**Records excerpted from a collection:**
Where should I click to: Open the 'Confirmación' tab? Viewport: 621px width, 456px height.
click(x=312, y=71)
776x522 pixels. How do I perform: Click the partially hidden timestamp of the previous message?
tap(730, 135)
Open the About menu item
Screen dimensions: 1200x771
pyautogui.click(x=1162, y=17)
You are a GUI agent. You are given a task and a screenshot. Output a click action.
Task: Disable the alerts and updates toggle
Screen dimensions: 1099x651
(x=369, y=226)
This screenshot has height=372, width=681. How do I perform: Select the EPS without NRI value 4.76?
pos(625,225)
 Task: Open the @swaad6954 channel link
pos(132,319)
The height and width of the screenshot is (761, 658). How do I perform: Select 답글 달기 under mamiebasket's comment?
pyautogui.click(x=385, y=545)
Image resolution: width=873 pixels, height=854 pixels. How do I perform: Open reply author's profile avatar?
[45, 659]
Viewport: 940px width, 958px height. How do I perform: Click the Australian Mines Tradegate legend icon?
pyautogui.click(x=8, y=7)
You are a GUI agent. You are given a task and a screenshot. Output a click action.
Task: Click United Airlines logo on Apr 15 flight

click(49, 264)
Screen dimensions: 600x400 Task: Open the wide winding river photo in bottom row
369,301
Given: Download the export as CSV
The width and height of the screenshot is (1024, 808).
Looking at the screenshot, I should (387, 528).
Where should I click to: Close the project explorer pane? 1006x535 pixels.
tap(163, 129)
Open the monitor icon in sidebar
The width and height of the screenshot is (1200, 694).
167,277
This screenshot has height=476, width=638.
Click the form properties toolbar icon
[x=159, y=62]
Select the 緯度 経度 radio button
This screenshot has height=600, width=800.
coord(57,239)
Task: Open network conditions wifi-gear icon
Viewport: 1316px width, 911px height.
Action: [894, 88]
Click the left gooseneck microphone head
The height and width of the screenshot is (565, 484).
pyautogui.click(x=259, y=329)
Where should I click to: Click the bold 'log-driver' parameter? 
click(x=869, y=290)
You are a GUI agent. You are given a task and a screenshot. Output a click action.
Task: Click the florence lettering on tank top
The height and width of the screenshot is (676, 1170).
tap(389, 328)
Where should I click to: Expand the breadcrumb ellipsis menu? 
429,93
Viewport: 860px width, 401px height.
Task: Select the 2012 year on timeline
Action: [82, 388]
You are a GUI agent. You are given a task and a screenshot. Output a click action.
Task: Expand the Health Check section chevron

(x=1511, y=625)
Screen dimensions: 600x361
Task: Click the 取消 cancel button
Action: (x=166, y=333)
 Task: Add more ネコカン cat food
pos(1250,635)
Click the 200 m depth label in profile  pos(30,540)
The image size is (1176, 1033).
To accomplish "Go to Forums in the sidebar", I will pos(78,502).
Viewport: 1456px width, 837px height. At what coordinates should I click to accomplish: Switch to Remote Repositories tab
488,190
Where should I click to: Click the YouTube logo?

**What to produce:**
The records shown above are to be copied exactly, every one of them.

**Response:**
Where should I click to: Open the 'Confirmación' tab? Viewport: 621px width, 456px height.
click(x=312, y=71)
776x522 pixels. How do I perform: Click the partially hidden timestamp of the previous message?
tap(730, 135)
Open the About menu item
Screen dimensions: 1200x771
pyautogui.click(x=1162, y=17)
You are a GUI agent. You are given a task and a screenshot. Output a click action.
Task: Disable the alerts and updates toggle
Screen dimensions: 1099x651
(x=369, y=226)
This screenshot has height=372, width=681. How do I perform: Select the EPS without NRI value 4.76?
pos(625,225)
 Task: Open the @swaad6954 channel link
pos(132,319)
The height and width of the screenshot is (761, 658). How do I perform: Select 답글 달기 under mamiebasket's comment?
pyautogui.click(x=385, y=545)
Image resolution: width=873 pixels, height=854 pixels. How do I perform: Open reply author's profile avatar?
[45, 659]
Viewport: 940px width, 958px height. How do I perform: Click the Australian Mines Tradegate legend icon?
pyautogui.click(x=8, y=7)
You are a GUI agent. You are given a task and a screenshot. Output a click action.
Task: Click United Airlines logo on Apr 15 flight

click(49, 264)
Screen dimensions: 600x400 Task: Open the wide winding river photo in bottom row
369,301
Given: Download the export as CSV
The width and height of the screenshot is (1024, 808).
Looking at the screenshot, I should (387, 528).
Where should I click to: Close the project explorer pane? 1006x535 pixels.
tap(163, 129)
Open the monitor icon in sidebar
The width and height of the screenshot is (1200, 694).
167,277
This screenshot has height=476, width=638.
Click the form properties toolbar icon
[x=159, y=62]
Select the 緯度 経度 radio button
This screenshot has height=600, width=800.
coord(57,239)
Task: Open network conditions wifi-gear icon
Viewport: 1316px width, 911px height.
Action: [894, 88]
Click the left gooseneck microphone head
The height and width of the screenshot is (565, 484).
pyautogui.click(x=259, y=329)
Where should I click to: Click the bold 'log-driver' parameter? 
click(x=869, y=290)
You are a GUI agent. You are given a task and a screenshot. Output a click action.
Task: Click the florence lettering on tank top
The height and width of the screenshot is (676, 1170).
tap(389, 328)
Where should I click to: Expand the breadcrumb ellipsis menu? 
429,93
Viewport: 860px width, 401px height.
Task: Select the 2012 year on timeline
Action: [82, 388]
You are a GUI agent. You are given a task and a screenshot. Output a click action.
Task: Expand the Health Check section chevron

(x=1511, y=625)
Screen dimensions: 600x361
Task: Click the 取消 cancel button
Action: (x=166, y=333)
 Task: Add more ネコカン cat food
pos(1250,635)
Click the 200 m depth label in profile  pos(30,540)
The image size is (1176, 1033).
To accomplish "Go to Forums in the sidebar", I will pos(78,502).
Viewport: 1456px width, 837px height. At what coordinates should I click to accomplish: Switch to Remote Repositories tab
488,190
Where should I click to: Click the YouTube logo?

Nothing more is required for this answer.